她的心,再难平静。
那一瞬,她像是才彻底醒悟过来――她一直错解了他。
她也曾以为过,萧子行是疏离的、冷淡的、城府极深的。
哪怕他曾为她力排众议,破例允她执印署名,她心中仍不敢深信。
不是不感动。
而是不敢信。
因为那个人,向来不偏不倚。
他站在那个位置,从不为谁失衡,也不为谁破例。
至少,在所有人眼中,是如此。
他也从不解释。
于是所有人,都理所当然地以为,他是在借她的锋芒行事。
她亦如此。
甚至宁愿相信这是权衡之后的利用。
仿佛只要这样想,
她心中那份无从安放的重量,便能轻一些。
可此刻回望,她却不得不承认――
他从未命令过她,也从未指向任何一个人。
他只是允许她,站在那里。
就像明知一把刀的锋利,却从不借它伤人;只是将它置于案前,让是非自见。
直到这一刻,她才终于肯看清――
这个人,愿让她握刀,也愿为她卸鞘。
原来他一直都明白――
她所求的,从来不是权位,而是“被看见”的权利。
是将“女子”二字,写入那部历来不肯容她们一行的正典。
这并不容易,
可他还是写下了。
愿为她,破此门。
这份情,这份恩,并非是对她的私下相许,而是明知后果,仍愿并肩承担的选择。
沈蕙笙忽然感到,胸腔之中仿佛回荡起一阵强烈而深沉的震动。
那不是为她个人而来的情绪,而是属于无数未被写入正典之人的共鸣。
她想起那些在人前低头的女子,想起那些被规训、被遮蔽、被迫沉默的名字。
这一刻,她所感到的澎湃,并非因为被理解,而是因为终于有人,敢将她们的存在,写进未来。
――萧子行。
这一夜,沈蕙笙独坐案前,灯影摇曳,案卷微动,她握着一方私印良久。
那是她的第一方印,也是萧子行给她的。
沈蕙笙终是未回信。
数日后,一份关乎刑部积压命案的结案陈辞被送往东宫。
在卷宗的最末,那方朱红的小印旁,是一行清秀却孤傲的墨迹:“若律不容女子之名,便由我与殿下,为女子开一道名分之门。

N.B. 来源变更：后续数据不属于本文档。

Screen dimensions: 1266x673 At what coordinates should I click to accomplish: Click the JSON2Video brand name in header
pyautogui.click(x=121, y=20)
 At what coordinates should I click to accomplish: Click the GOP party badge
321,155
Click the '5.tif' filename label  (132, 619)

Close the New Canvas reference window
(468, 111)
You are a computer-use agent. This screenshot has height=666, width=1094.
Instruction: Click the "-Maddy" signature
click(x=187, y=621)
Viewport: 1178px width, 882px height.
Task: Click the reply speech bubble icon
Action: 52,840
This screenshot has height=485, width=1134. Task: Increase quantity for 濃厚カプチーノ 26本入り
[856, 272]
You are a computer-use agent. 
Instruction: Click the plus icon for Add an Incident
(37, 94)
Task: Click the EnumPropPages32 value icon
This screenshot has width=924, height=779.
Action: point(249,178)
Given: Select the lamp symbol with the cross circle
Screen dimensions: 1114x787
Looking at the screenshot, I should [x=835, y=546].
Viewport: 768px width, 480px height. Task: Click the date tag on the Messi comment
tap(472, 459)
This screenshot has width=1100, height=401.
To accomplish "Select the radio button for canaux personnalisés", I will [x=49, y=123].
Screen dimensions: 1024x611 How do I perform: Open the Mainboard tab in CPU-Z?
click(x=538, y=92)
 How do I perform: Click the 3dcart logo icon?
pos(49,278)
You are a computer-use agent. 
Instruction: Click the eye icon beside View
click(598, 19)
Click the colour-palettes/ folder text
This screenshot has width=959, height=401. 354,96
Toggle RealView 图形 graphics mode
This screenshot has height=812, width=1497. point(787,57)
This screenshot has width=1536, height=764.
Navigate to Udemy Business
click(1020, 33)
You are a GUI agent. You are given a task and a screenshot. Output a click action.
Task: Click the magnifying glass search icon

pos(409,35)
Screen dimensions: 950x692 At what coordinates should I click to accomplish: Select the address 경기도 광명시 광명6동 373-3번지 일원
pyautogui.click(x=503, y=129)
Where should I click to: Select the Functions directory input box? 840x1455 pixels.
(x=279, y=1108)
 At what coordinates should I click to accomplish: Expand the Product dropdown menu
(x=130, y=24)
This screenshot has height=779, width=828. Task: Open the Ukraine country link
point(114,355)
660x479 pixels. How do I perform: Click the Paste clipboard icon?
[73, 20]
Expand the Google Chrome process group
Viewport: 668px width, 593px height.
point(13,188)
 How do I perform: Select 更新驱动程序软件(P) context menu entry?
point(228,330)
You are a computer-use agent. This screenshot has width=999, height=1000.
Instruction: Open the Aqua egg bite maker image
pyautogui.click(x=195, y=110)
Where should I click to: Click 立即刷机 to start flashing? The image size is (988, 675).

”
那夜之后,沈蕙笙依旧未被召上朝,朝会上发生什么,她亦不可知。
只是在这一年,朝中颁布的《春律新例》中,新修了一行――
“惟律断其理,不分男女。”
此条被称为“大成例”,虽未在条文中直女子执印之权,却自此被视为女子署案盖印的依据。
这一行字,被后世女律官们反复临摹,它不再只是朱砂笔下的特许,而是成了真正凿在石碑上的法度。
而沈蕙笙未再被提名,也未再被单独议论,可所有人都知,此例――
始于她,定于东宫,而惠及的,是此后漫长岁月里,行走于律典之中的天下女子。
某一日,沈蕙笙站在刑部那道曾将她挡在外头的门槛前,看着后来者提灯而入。
她不再是孤身一人的孤勇者,而成了这道门内,最稳的一方席位。